# ЗАДАНИЕ 1:
В каком году, согласно тексту о древе жизни, Дарвин впервые изложил концепцию древа жизни в своих записных книжках?
# ЗАДАНИЕ 2:
Пожалуйста, перепишите без изменений фрагмент текста о древе жизни, который начинается со слов, содержащих «Родство всех существ», и заканчивается словами «АН СССР, 1939).».

Woese, C. R. (1994) There Must Be a Prokaryote Somewhere: Microbiology’s Search for Itself // Microbiology Reviews 58: 1–9.
Блестящее обсуждение «революции Вёзе» в (микро)биологии самим архитектором этой революции. Акцент сделан на «несвязность» прокариот и взаимоотношения между археями и эукариотами.
Глава 6. Филогенетический лес и поиск неуловимого древа жизни в век геномики
Очень краткая история древа жизни
Концепция древа жизни (ДЖ) в ее современном значении была впервые представлена Дарвином в его записных книжках еще в 1838 году. Двадцатью годами позже Дарвин запечатлел ее в одной-единственной иллюстрации к «Происхождению видов…». Конечно же не ему принадлежит идея изображения генетических взаимоотношений в форме дерева. Деревья столетиями использовались для изображения родословных, таких как настоящие истории семей (королевских, к примеру). Тем не менее именно Дарвину принадлежит плодотворная идея о том, что различные виды связаны между собой древом, причем листья соответствуют существующим в настоящее время видам, а внутренние вершины[57] – вымершим, предковым формам. Более того, Дарвин сформулировал радикальную гипотезу о том, что в конечном счете вся история жизни может быть представлена в виде одного гигантского древа.
Родство всех существ одного класса иногда изображают в форме большого дерева. Я думаю, что это сравнение очень близко к истине. Зеленые ветви с распускающимися почками представляют существующие виды, а ветви предшествующих лет соответствуют длинному ряду вымерших видов… Разветвления ствола, делящиеся на своих концах сначала на большие ветви, а затем на более и более мелкие веточки, были сами когда-то, когда дерево еще было молодо, побегами, усеянными почками; и эта связь прежних и современных почек, через посредство разветвляющихся ветвей, прекрасно представляет нам классификацию всех современных и вымерших видов, соединяющую их в соподчиненные друг другу группы (Darwin, 1859) (здесь и далее пер. К. А. Тимирязева, С. Л. Соболя, цит. по изд.: Дарвин Ч. Сочинения. Т. 3. М: Изд-во АН СССР, 1939).
В шестом издании «Происхождения…» (Darwin, 1872) Дарвин пошел дальше и недвусмысленно ввел понятие ДЖ.
Как почки в процессе роста дают начало новым почкам, а эти, если только сильны, разветвляются и заглушают многие слабые ветви, так, полагаю, было при воспроизведении и с великим древом жизни, наполнившим своими мертвыми опавшими сучьями кору земли и покрывшим ее поверхность своими вечно расходящимися и прекрасными ветвями.

# ПОКАЗАННЫЕ ЗАПИСИ:
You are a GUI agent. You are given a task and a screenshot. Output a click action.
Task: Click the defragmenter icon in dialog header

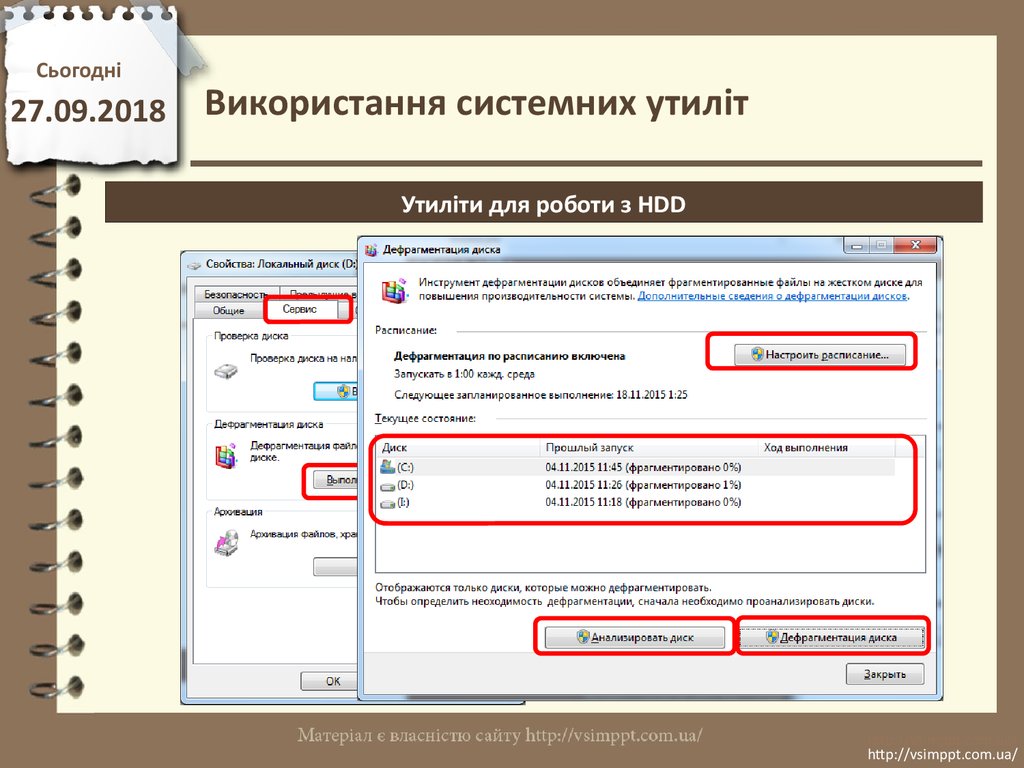(397, 290)
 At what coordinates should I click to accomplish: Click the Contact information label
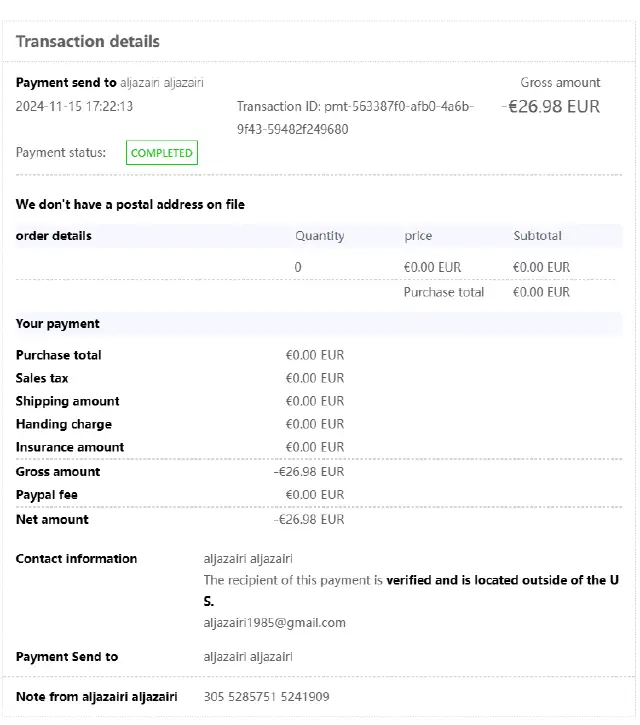(76, 559)
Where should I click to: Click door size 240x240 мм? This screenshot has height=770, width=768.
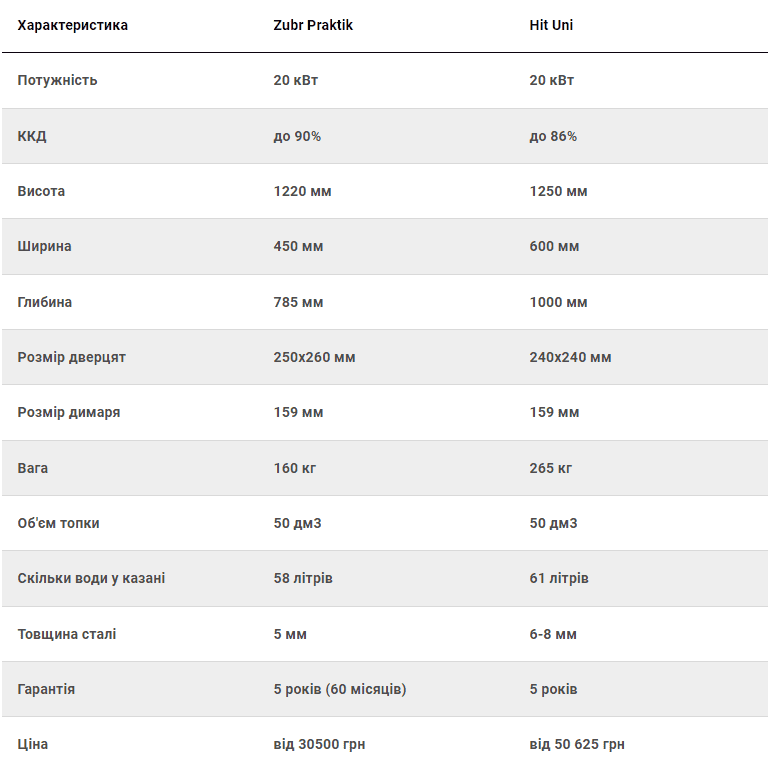point(570,357)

# РЕЗУЛЬТАТ 1:
В 1838 году.

# РЕЗУЛЬТАТ 2:
Родство всех существ одного класса иногда изображают в форме большого дерева. Я думаю, что это сравнение очень близко к истине. Зеленые ветви с распускающимися почками представляют существующие виды, а ветви предшествующих лет соответствуют длинному ряду вымерших видов… Разветвления ствола, делящиеся на своих концах сначала на большие ветви, а затем на более и более мелкие веточки, были сами когда-то, когда дерево еще было молодо, побегами, усеянными почками; и эта связь прежних и современных почек, через посредство разветвляющихся ветвей, прекрасно представляет нам классификацию всех современных и вымерших видов, соединяющую их в соподчиненные друг другу группы (Darwin, 1859) (здесь и далее пер. К. А. Тимирязева, С. Л. Соболя, цит. по изд.: Дарвин Ч. Сочинения. Т. 3. М: Изд-во АН СССР, 1939).